Nicos Vekiarides is the Chief Executive Officer & co-founder of Attestiv. He has spent the past 20+ years in enterprise IT and cloud, as a CEO & entrepreneur, bringing innovative new technologies to market. His previous startup, TwinStrata, an innovative cloud storage company where he pioneered cloud-integrated storage for the enterprise, was acquired by EMC in 2014. Before that, he brought to market the industry’s first storage virtualization appliance for StorageApps, a company later acquired by HP.

Nicos holds 6 technology patents in storage, networking and cloud technology and has published numerous articles on new technologies. Nicos is a partner at Mentors Fund, an early-stage venture fund, a mentor at Founder Institute Boston, where he coaches first-time entrepreneurs, and an advisor to several companies. Nicos holds degrees from MIT and Carnegie Mellon University.

Mark Morley

Mark Morley is the Chief Operating Officer of Attestiv.

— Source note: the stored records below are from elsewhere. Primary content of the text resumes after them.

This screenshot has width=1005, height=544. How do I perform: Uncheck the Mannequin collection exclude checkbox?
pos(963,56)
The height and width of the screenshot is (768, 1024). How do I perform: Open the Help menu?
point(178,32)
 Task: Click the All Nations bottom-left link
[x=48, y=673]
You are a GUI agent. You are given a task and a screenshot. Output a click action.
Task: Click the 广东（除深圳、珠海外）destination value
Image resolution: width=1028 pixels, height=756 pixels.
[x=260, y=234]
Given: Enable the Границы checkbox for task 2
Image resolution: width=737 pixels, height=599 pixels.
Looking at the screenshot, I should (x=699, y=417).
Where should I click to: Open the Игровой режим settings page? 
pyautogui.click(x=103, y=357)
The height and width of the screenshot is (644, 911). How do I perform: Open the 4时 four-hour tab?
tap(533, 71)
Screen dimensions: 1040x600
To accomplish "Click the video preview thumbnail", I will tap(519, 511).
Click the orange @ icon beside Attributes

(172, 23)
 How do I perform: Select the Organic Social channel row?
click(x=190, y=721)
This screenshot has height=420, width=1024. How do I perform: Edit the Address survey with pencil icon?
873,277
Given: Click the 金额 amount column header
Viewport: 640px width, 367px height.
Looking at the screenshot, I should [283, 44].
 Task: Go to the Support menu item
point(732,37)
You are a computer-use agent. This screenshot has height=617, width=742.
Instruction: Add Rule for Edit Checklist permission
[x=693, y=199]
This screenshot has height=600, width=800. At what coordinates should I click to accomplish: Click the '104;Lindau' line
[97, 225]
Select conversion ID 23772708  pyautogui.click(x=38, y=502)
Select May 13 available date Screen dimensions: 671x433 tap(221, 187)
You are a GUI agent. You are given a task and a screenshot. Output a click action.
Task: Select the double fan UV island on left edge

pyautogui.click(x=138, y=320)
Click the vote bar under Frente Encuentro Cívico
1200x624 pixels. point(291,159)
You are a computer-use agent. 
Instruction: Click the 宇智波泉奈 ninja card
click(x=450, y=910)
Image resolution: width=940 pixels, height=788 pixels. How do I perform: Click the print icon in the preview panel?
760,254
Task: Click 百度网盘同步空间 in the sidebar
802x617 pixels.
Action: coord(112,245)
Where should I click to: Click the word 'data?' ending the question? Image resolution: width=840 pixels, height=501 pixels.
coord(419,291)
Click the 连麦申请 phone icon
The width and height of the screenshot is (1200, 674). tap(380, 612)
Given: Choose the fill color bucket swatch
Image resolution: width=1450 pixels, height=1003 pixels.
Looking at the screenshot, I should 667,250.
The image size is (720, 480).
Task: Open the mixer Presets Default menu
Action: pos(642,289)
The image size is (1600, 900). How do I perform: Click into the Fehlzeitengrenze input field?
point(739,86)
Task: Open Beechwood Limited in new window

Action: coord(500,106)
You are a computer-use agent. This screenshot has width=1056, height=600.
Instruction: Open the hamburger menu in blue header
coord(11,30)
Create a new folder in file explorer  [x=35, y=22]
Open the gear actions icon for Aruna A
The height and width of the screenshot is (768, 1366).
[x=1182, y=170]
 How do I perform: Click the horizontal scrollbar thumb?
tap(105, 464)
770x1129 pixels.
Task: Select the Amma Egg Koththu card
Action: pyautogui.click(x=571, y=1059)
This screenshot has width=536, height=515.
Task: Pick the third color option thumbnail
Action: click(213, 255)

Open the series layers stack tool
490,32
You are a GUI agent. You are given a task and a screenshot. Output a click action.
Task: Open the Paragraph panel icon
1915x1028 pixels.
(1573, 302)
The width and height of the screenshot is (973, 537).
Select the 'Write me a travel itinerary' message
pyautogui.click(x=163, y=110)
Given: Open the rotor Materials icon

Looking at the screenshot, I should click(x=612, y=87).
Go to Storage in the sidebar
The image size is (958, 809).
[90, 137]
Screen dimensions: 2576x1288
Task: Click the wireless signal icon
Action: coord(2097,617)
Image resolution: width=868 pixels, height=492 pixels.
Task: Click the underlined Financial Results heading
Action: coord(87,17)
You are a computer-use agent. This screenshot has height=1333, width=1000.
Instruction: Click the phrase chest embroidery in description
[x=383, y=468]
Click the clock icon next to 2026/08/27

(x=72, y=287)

He received his formative Data Integrity training at Deloitte. Served as the CFO of Iomega (NYSE), the international manufacturer of Zip storage devices, at the time,  the second fastest-growing public company in the U.S.. He served as the CFO of Encore Computer (NASDAQ) as it grew from Revenue of $2 million to over $200 million. During “Desert Storm”, Mark was required to hold the highest U.S. and NATO clearances.

Mark authored a seminal article on Data Integrity online (Wall Street Journal Online). Additionally, he served as EVP, General Counsel and CFO at Digital Guardian, a high-growth cybersecurity company.

Earlier in his career, he worked at an independent insurance agency, Amica as a claims representative, and was the CEO of the captive insurance subsidiary of a NYSE company.

He obtained Bachelor (Economics) and Doctor of Law degrees from Boston College and is a graduate of Harvard Business School.